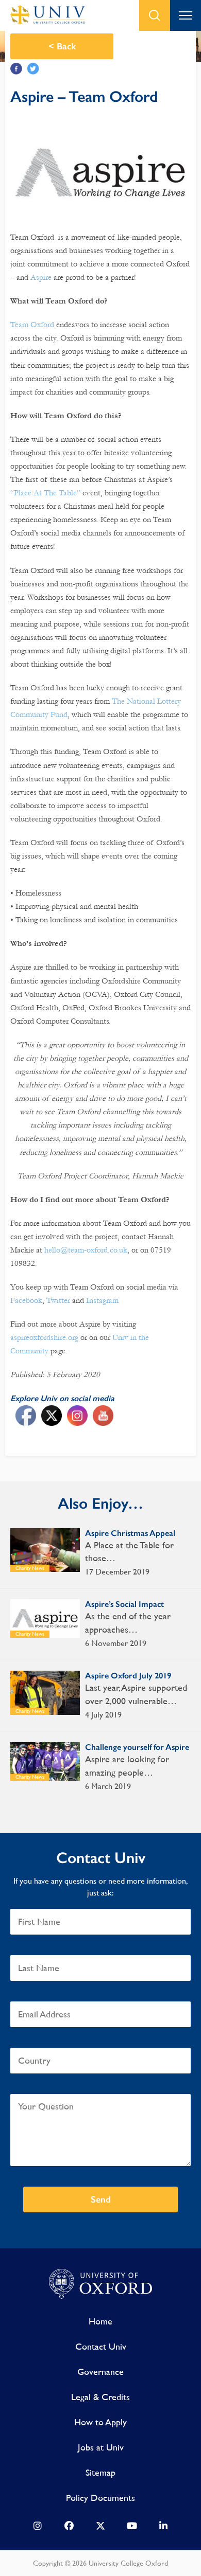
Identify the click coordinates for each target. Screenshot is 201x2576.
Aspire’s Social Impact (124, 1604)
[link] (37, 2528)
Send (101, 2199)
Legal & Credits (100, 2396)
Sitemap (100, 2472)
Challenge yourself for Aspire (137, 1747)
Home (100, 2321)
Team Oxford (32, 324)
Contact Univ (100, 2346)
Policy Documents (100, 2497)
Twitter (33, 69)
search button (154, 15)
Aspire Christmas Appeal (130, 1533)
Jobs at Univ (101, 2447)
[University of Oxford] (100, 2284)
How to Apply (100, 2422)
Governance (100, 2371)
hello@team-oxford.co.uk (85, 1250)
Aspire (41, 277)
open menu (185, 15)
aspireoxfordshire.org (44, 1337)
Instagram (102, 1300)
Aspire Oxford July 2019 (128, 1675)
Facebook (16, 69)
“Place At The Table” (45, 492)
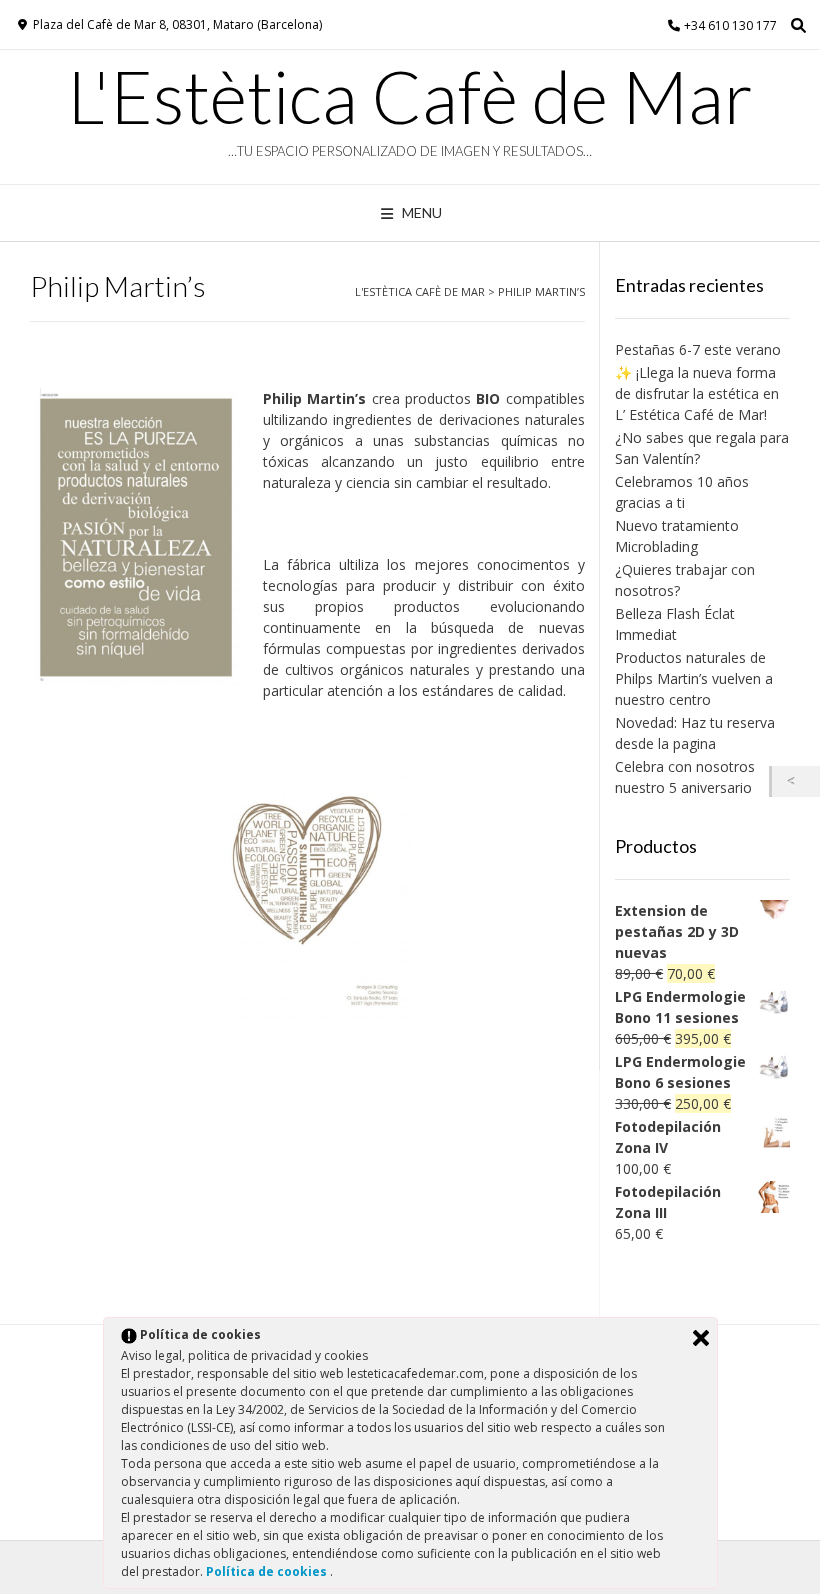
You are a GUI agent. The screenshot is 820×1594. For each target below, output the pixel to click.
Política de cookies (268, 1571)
__________
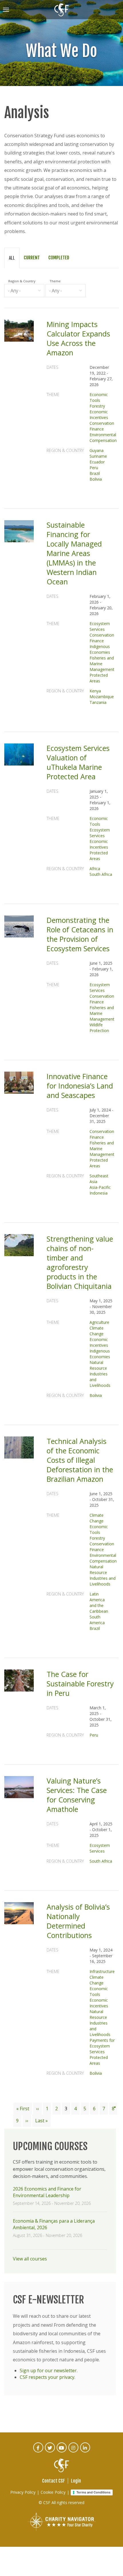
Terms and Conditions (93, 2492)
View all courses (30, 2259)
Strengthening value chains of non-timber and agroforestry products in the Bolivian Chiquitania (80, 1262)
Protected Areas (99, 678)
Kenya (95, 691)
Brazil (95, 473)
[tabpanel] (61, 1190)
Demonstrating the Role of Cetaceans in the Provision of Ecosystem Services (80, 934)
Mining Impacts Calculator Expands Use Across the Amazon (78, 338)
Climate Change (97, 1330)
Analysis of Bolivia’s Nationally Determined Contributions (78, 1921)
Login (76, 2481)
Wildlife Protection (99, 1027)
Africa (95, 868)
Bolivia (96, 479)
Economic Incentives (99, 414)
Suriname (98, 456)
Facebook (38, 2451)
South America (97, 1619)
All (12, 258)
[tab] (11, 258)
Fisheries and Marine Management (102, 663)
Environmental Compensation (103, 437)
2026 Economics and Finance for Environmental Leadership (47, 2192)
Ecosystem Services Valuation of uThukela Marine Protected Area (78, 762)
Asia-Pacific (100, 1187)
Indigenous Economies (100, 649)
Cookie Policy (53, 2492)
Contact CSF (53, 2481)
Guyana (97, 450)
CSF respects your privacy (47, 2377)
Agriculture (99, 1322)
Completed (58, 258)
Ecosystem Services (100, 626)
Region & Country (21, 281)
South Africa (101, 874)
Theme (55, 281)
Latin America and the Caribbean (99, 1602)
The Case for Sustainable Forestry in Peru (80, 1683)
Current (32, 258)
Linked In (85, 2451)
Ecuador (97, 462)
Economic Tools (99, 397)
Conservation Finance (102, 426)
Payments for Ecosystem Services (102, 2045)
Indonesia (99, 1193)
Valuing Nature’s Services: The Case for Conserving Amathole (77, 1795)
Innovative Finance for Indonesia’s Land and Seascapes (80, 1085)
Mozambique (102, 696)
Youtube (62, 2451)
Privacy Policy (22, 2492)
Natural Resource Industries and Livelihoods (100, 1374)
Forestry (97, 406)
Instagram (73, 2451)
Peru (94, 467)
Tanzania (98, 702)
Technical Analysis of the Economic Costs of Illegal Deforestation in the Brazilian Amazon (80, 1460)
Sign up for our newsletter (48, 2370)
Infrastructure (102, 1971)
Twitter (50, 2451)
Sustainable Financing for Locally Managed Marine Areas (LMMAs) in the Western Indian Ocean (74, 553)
__________
> TASK PROMPT: Report every line in the data above in which the word "Analysis" appears.

> EXPECTED OUTPUT:
Analysis of Bolivia’s Nationally Determined Contributions (78, 1921)
Technical Analysis of the Economic Costs of Illegal Deforestation in the Brazilian Amazon (80, 1460)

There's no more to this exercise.